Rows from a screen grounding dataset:
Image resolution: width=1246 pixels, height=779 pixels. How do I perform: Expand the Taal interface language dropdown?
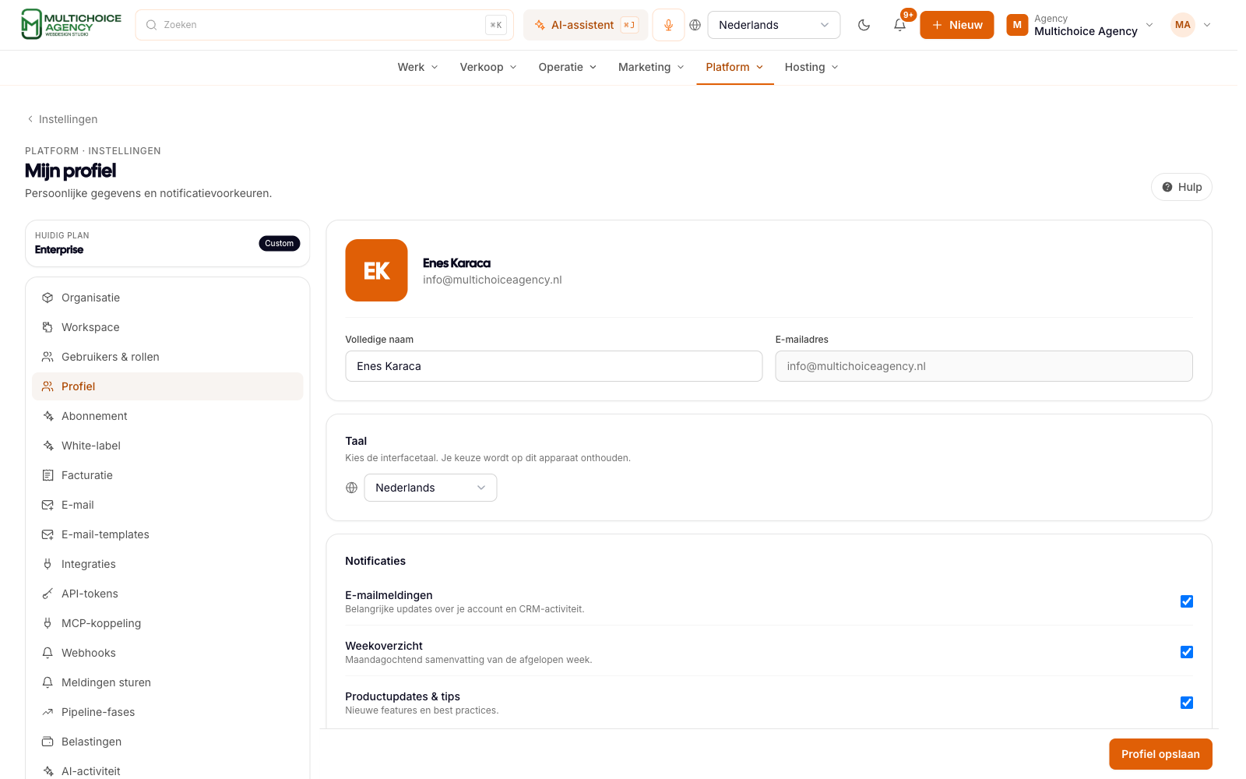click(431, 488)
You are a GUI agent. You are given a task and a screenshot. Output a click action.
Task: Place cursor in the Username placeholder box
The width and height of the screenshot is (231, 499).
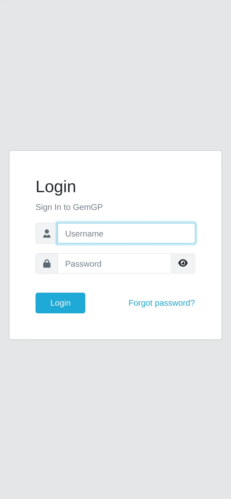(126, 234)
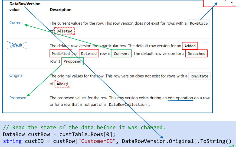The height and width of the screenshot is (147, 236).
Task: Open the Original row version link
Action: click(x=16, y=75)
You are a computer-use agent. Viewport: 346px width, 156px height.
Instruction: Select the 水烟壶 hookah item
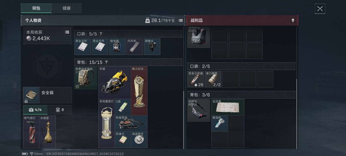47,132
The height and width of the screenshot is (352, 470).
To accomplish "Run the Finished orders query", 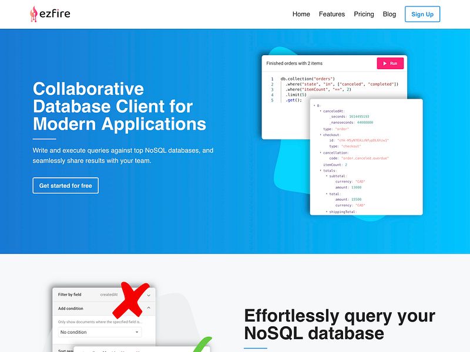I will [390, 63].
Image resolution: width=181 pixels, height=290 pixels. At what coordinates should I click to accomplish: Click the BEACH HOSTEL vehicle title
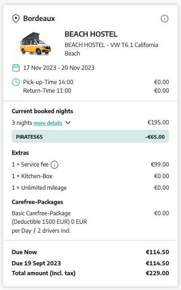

--

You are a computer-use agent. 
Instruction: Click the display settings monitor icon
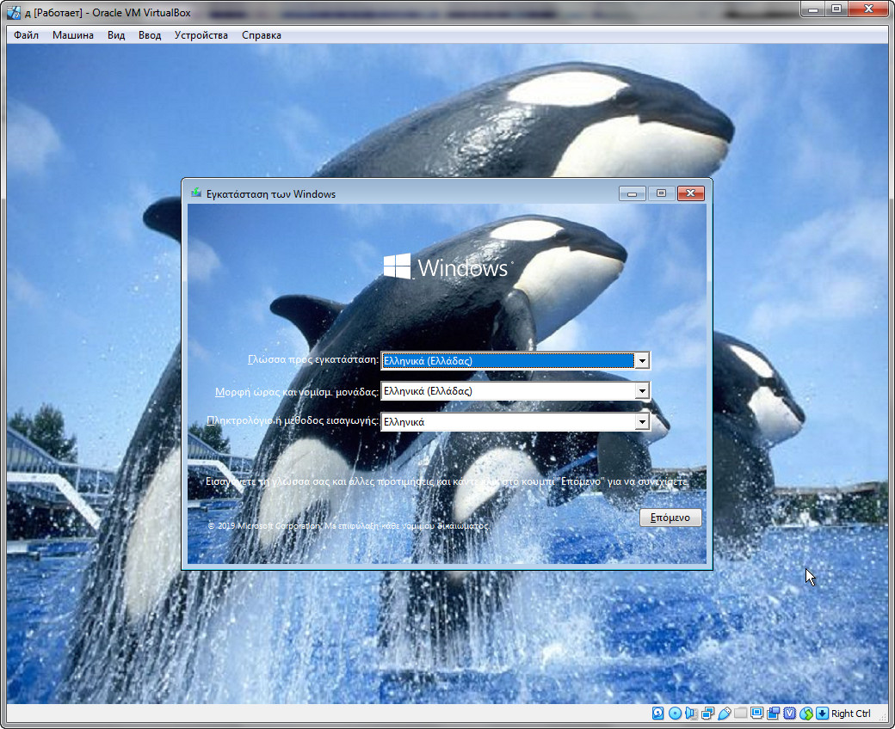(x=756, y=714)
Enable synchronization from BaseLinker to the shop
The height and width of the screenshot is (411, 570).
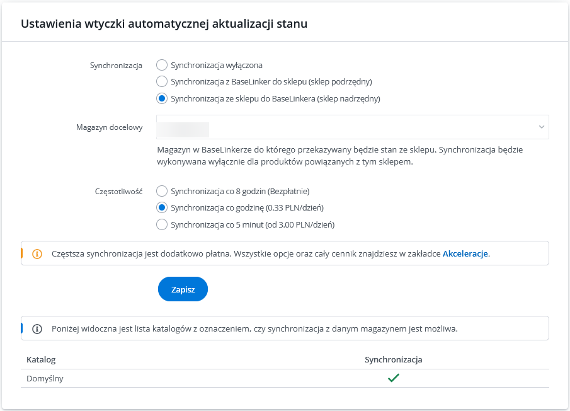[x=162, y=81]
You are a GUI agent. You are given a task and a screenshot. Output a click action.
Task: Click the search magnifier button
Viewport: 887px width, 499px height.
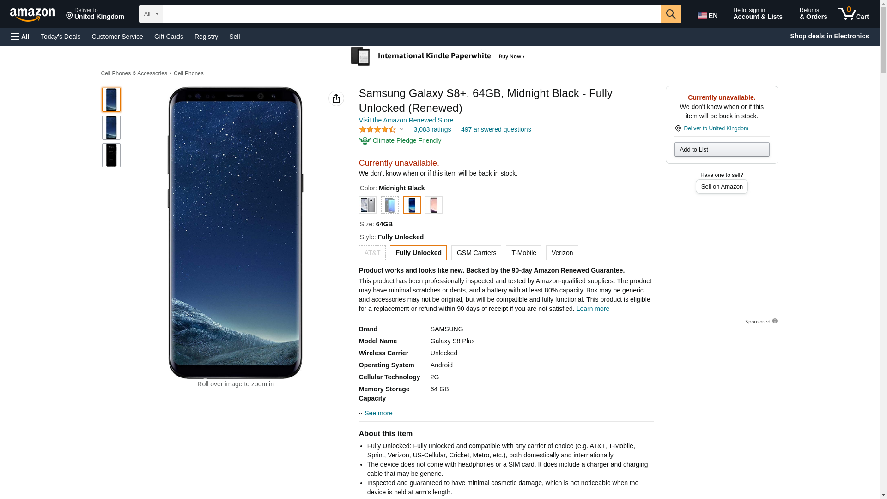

...

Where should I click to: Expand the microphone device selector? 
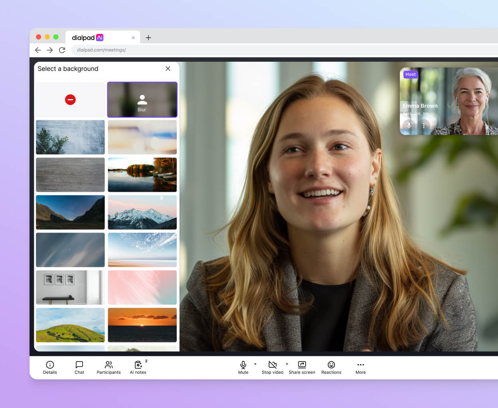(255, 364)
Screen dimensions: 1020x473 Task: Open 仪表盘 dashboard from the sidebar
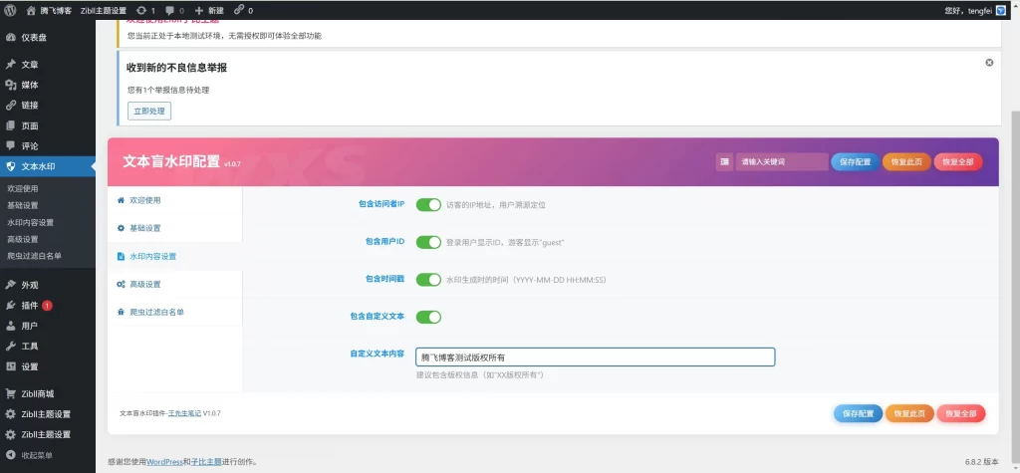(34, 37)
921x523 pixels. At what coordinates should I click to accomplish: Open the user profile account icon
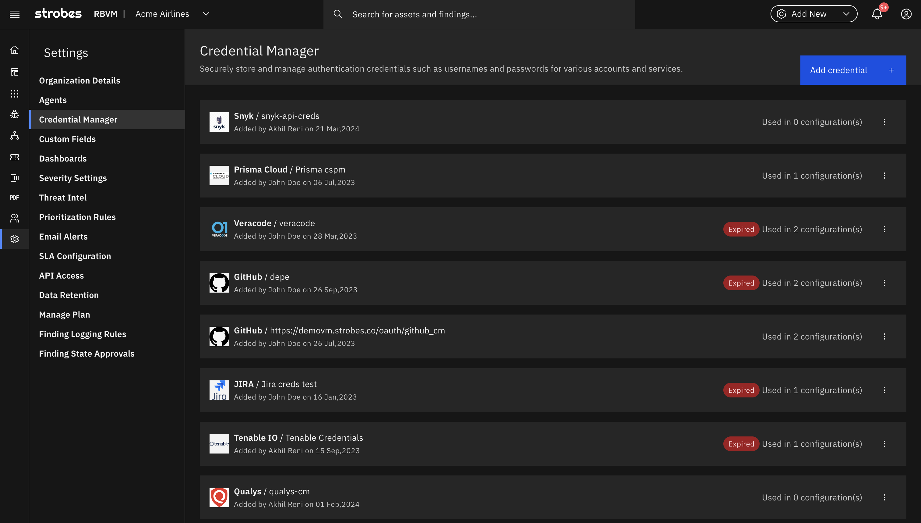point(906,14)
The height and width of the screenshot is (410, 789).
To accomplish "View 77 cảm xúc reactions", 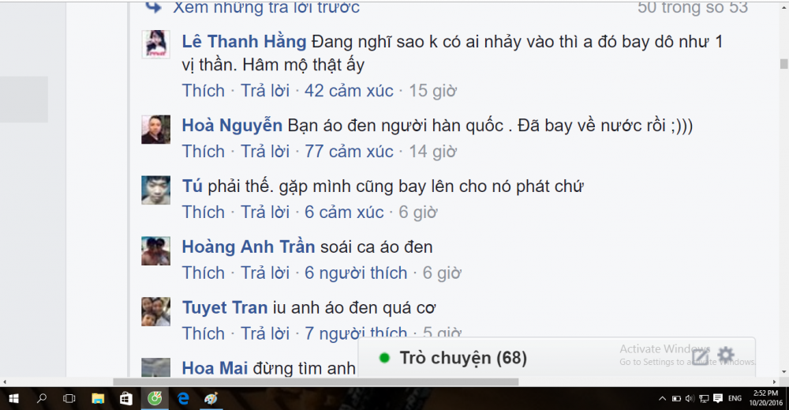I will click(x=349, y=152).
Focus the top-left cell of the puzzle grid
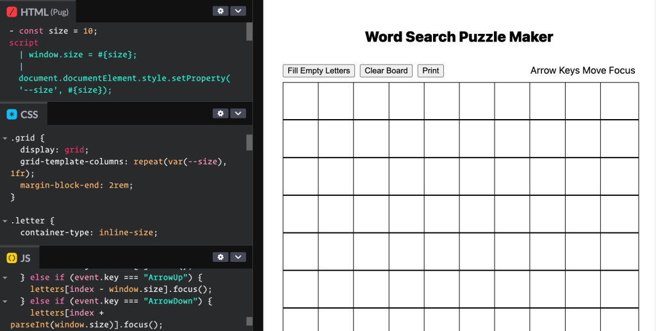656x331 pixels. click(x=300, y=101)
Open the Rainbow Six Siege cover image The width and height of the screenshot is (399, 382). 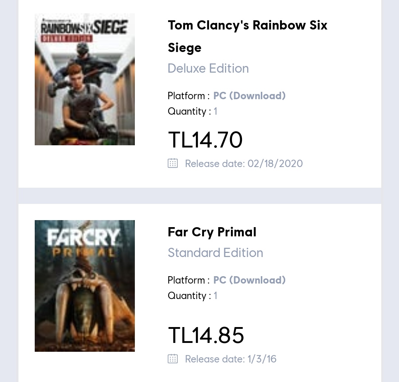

* _TASK REQUIREMENTS_
Please repeat the listing lines starting with the one that contains "Focus the top-left cell of the puzzle grid" and going on through the one that contains "Open the Rainbow". Leave the pictures out of your answer.

* _WRITTEN RESPONSE_
Focus the top-left cell of the puzzle grid
656x331 pixels. click(x=300, y=101)
Open the Rainbow Six Siege cover image The width and height of the screenshot is (399, 382). 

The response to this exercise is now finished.